Dr. Emanuel, an oncologist and key Democratic voice on health care, said this week that it will be important to convince people that masks and other measures are gateways to freedom rather than suppressions of rights. He suggested that people in Taiwan, South Korea, Japan and even China have “more freedom than we do.”
“It’s just a simple fact,” he said in a panel discussion hosted by the University of California, San Francisco. “Life is normal there. It’s anything but normal here. Changing that narrative so that freedom is associated with a temporary necessity of these measures and laying out for the population what is going to be expected of them, and what we can expect over the timeline, I think is going to be very important to do.”
Mr. Biden’s push for a “national mask mandate” likely will run into opposition, particularly among Republican governors.
William Schaffner, an infectious diseases specialist at Vanderbilt University, said Dr. Murthy, the former surgeon general, is well-suited for the “diplomatic” efforts a Biden campaign will need to sell its ideas, especially if Republican governors see the situation worsening in their states and are looking for ways to step back from previous positions on masks or other measures.
“He’s very deliberate, he’s very careful, he’s low-key, and he’s very pleasant. I think those are the kind of qualities that will be necessary reaching out,” Dr. Schaffner said. “Beating people about the ears and remonstrating with them is not going to work.”

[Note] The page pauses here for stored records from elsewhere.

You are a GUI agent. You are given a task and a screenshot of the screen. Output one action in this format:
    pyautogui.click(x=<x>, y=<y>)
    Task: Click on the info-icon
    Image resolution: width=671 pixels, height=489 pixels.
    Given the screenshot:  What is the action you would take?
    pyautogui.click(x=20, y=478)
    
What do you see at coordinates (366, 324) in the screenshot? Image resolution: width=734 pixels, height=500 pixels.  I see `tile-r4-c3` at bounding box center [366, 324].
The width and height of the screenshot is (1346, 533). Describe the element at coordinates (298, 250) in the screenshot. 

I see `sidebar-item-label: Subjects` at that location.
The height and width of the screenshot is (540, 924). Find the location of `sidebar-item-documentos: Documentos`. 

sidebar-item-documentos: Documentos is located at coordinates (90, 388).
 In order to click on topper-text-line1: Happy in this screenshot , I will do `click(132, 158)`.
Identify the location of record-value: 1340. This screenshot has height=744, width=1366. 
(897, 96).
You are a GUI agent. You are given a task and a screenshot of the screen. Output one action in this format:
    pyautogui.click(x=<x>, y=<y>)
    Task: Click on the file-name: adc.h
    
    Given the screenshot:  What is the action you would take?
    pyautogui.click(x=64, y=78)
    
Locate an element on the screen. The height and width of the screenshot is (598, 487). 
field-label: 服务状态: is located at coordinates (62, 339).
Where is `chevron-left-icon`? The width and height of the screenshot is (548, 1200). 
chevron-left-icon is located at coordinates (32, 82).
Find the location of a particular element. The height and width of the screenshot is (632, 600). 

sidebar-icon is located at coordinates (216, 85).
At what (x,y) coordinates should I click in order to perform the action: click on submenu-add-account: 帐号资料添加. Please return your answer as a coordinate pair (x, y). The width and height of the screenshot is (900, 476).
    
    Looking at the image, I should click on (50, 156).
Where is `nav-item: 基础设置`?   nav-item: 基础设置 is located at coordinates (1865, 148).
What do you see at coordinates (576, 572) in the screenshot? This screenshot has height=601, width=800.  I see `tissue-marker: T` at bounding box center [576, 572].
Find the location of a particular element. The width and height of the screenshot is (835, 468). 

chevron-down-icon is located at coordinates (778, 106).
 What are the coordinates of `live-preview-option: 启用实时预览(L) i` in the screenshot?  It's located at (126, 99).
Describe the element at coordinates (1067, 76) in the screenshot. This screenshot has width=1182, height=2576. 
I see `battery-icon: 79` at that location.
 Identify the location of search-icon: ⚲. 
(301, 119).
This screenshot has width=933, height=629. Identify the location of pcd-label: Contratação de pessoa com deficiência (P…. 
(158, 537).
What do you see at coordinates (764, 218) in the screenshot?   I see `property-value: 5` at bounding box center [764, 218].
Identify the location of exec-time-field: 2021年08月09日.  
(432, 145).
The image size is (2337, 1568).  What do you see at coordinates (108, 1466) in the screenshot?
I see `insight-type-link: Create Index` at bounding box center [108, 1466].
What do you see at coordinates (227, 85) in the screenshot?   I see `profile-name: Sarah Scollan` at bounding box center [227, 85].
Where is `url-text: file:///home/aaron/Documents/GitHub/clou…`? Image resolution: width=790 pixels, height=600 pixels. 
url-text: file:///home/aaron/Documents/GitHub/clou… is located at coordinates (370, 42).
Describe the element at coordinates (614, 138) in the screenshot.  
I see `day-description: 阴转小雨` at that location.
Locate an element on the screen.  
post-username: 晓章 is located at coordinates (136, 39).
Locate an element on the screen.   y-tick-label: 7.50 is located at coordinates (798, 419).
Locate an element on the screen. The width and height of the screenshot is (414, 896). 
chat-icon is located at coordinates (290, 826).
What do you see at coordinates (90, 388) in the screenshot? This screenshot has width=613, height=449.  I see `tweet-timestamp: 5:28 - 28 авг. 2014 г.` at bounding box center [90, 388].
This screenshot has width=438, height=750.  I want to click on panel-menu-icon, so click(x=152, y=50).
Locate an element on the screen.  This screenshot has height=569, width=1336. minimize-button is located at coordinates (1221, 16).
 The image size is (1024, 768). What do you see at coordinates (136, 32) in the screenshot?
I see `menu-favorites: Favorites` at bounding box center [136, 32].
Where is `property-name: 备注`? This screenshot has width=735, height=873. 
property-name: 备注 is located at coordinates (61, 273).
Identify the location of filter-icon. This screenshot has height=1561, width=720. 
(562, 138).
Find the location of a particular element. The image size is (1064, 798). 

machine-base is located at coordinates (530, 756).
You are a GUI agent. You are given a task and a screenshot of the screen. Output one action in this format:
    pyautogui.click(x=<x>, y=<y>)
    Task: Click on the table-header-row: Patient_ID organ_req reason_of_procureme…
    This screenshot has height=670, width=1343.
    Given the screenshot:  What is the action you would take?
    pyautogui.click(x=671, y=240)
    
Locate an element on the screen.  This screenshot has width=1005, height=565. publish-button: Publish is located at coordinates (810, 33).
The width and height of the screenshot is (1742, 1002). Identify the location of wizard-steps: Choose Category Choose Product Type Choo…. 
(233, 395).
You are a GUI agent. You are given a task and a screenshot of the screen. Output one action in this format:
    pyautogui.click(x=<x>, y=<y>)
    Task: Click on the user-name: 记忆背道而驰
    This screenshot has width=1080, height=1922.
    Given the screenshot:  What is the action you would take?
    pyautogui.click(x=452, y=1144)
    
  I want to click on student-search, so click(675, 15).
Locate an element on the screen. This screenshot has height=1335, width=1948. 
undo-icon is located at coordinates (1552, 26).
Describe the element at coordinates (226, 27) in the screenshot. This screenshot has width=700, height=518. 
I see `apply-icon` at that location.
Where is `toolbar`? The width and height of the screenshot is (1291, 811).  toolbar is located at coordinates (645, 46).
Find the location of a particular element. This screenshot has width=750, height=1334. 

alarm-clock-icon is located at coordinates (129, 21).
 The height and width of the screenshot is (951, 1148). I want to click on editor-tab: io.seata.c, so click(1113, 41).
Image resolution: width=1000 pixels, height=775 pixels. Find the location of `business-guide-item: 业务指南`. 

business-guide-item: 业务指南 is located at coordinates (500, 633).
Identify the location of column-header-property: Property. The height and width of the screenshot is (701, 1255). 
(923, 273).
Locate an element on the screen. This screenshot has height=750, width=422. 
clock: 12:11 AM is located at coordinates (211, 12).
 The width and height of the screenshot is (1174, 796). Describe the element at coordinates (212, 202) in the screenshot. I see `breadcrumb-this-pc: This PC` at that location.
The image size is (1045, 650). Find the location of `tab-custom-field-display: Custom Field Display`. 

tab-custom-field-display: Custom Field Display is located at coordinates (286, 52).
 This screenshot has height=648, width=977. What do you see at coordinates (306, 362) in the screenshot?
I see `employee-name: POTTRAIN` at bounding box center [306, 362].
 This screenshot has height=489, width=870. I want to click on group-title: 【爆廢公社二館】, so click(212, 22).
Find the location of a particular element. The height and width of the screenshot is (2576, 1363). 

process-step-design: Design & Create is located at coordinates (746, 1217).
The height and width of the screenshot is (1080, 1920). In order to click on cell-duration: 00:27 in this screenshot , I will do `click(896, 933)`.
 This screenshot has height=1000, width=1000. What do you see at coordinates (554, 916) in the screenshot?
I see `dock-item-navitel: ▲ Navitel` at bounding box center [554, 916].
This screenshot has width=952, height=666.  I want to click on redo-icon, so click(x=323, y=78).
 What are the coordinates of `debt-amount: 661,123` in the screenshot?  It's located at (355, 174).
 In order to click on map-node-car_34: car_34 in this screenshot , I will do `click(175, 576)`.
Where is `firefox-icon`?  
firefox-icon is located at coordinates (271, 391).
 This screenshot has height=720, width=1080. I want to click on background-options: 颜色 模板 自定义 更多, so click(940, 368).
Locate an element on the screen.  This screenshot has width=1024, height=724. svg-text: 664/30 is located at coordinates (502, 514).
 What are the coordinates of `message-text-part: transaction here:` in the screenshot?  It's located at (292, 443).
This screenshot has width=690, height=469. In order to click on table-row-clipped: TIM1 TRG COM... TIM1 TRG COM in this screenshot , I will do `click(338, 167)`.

Mr. Bright directed the Biomedical Advanced Research and Development Authority from 2016 to 2020 but was transferred out of the agency and filed a whistleblower complaint saying the Trump administration did not take the pandemic seriously enough in the early days.
“I think Rick Bright is a choice that makes sense as he led BARDA, an agency that is critical in the development of medical countermeasures such as vaccines and antivirals,” said Amesh Adalja, senior scholar at the Johns Hopkins Center for Health Security.
Mr. Biden is emphasizing the need to flex federal procurement powers to acquire equipment such as dividers and protective gear while offering enough support for a vaccine rollout.
Two professors from the University of California, San Francisco, were selected. Robert Rodriguez, professor of emergency medicine, for his research into how the pandemic has impacted the mental health of first responders, and Eric Goosby, an expert in infectious diseases who helped the Obama administration on AIDS policy.
Mr. Biden also named Luciana Borio, a senior fellow for health at the Council on Foreign Relations; Celine Gounder, clinical assistant professor at the New York University Grossman School of Medicine; Julie Morita, executive vice president of the Robert Wood Johnson Foundation; and Loyce Pace, executive director and president of the Global Health Council.
Dr. Schaffner said the members of Mr. Biden’s team tend to support a national approach to addressing the pandemic rather than a “crazy quilt” strategy that varies from state to state.
“Most of the people on that committee who’ve I heard speak about this subject think that’s important,” he said. “Because that’s what’s worked in other countries.”